遅れてやって来る空気を震わせる音と、踏み込みで伝わる衝撃。
剣から零れる粒子が剣の軌跡を描く。
「あ、が……」
その粒子は魔族の身体を通り抜けており、ズルりと魔族の上半身と下半身が斜めにずり落ちる。
「確かに強いみたいだけど、俺の方が強かった。それだけの話だよ」
認められない──そう言いたげな表情のまま倒れた魔族に、青年は告げる。
握っていた蒼剣は再び少女の姿に戻り、その頭を青年は優しく撫でてやる。
ハルディアは戦闘中とはまったく違う青年の雰囲気に戸惑いながらも、助けてもらったお礼をするために声をかける。
「先程はありがとう。助かった」
「俺もだ、ありがとう」
ハルディアに続き、ガルムも頭を下げる。
すると青年は急におろおろとしだし、慌てた様子でハルディアたちに頭を上げるように頼み込んでくる。
「助け合いみたいなもんですから、気にしないでください。あなた達はバルドたちを助けてくれていたみたいですからね」
「あの坊主たちと知り合いなのか?」
頭を上げたハルディアたちにそう言う青年は、非常に話しやすい好青年にしか見えない。
ハルディアは話に出てきたバルドたちについて尋ねるも、頷かれるだけで詳しい情報は得られなかった。

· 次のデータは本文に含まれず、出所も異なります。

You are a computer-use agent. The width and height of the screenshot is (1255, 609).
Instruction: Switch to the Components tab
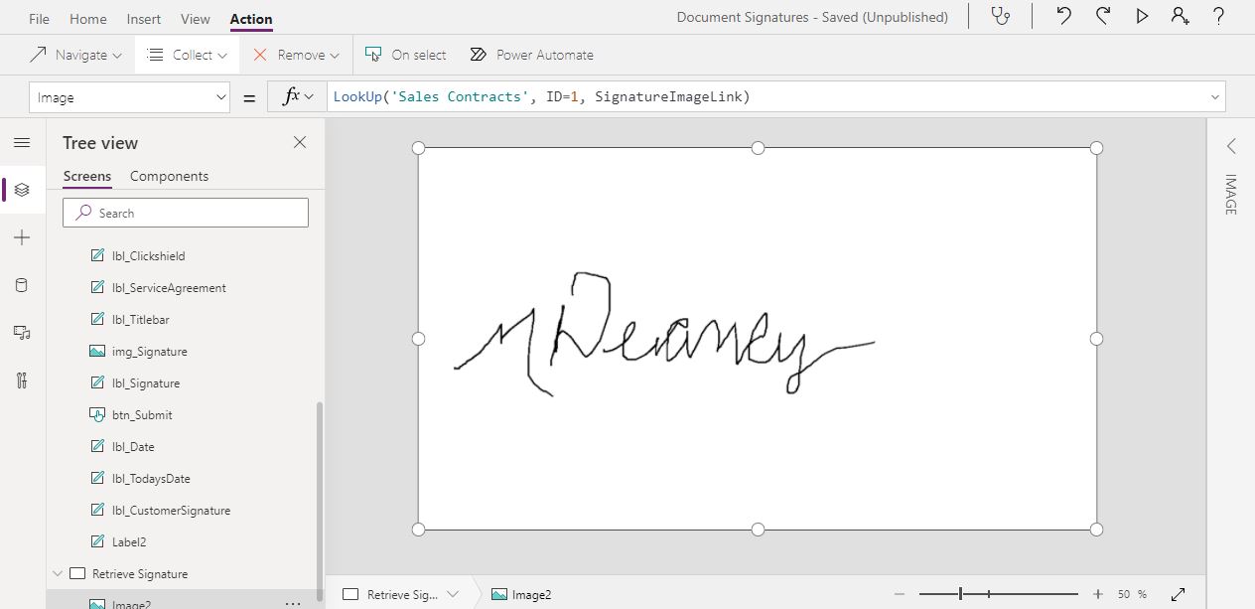[x=168, y=176]
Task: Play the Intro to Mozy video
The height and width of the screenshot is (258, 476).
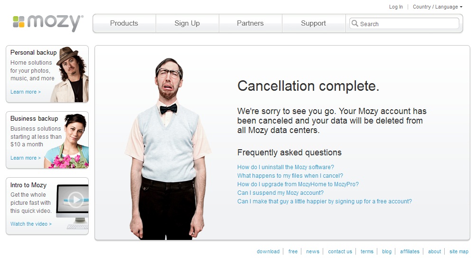Action: tap(75, 200)
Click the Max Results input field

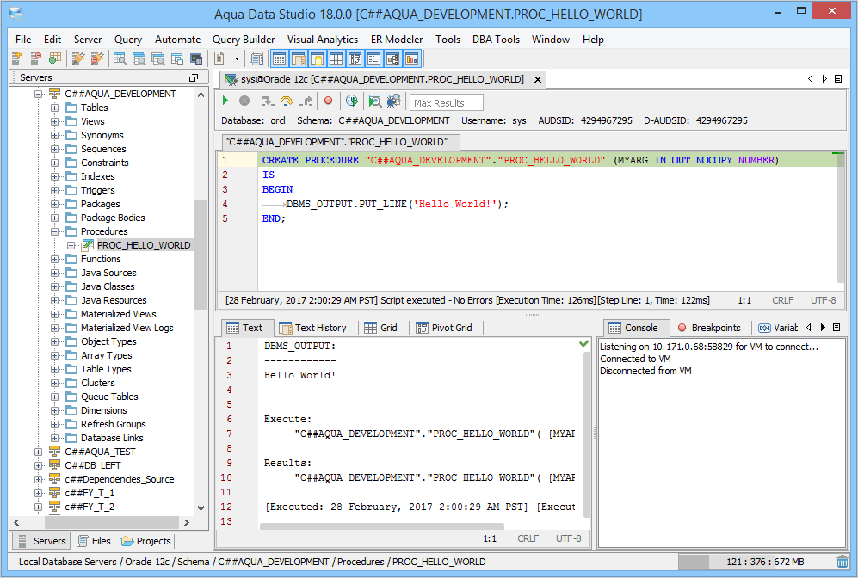click(x=446, y=103)
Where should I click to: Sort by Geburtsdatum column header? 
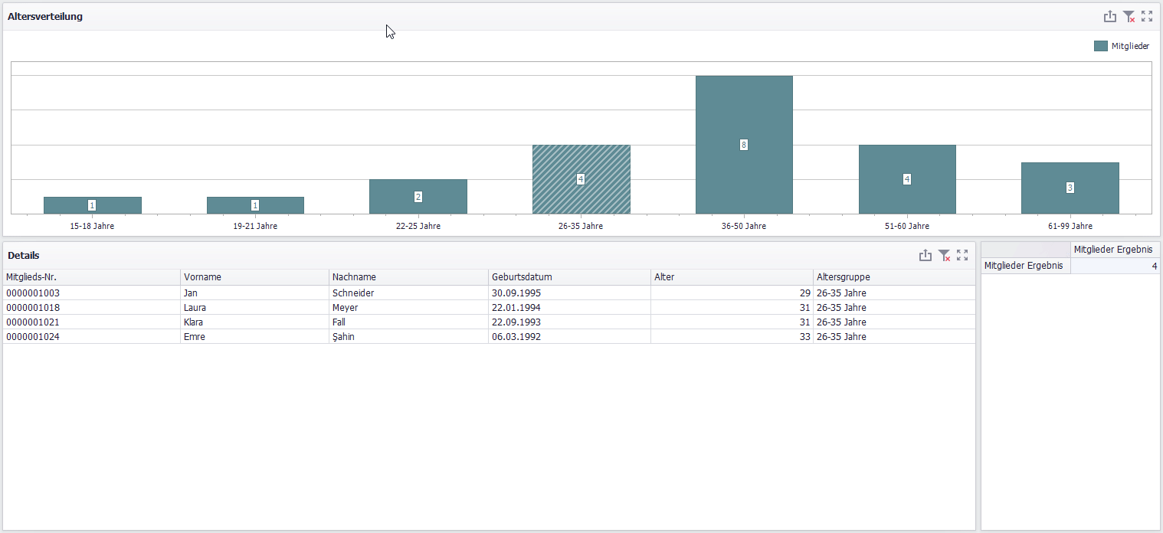click(568, 277)
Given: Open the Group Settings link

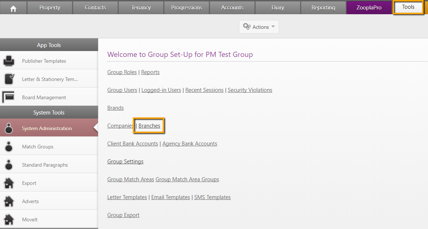Looking at the screenshot, I should click(x=125, y=162).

「ま、とにかく助かったぜ。俺はハルディア、でこいつがガルム。何かあったら力になるぜ」
「おお、私はシンジと言います。その時はよろしく頼みますね」
にこやかに挨拶を交わした3人は、魔族を討伐したとして全員に作戦の完了を伝えるべく動くことになる。
「……ん?シンジって……」
ハルディアがシンジがSランク冒険者だと気づいたのはそれから10分後のことであった。
┈┈┈┈┈┈┈┈┈┈┈┈┈┈┈┈┈
その後、慎司の手によって無事に魔族が討伐されたという報告がされ作戦は終了し、冒険者たちには報酬が支払われた。

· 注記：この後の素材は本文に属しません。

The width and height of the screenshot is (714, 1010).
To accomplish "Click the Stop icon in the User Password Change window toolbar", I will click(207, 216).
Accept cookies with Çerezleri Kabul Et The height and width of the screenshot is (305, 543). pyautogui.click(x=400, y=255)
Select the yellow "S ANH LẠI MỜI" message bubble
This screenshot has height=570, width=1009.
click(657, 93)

今回のMVPはルーキーを逃がしながらも多大な時間を稼ぐことに成功したハルディアとガルムであった。2人には多めの報酬が支払われ、嬉しそうな顔をして夜の街へと繰り出したそうだ。
何故かその日から冒険者たちと夜の街の者たちの間で『蒼剣のシンジ』という恥ずかしい二つ名が広まるのだが、誰が発端なのかは未だに分かっていない。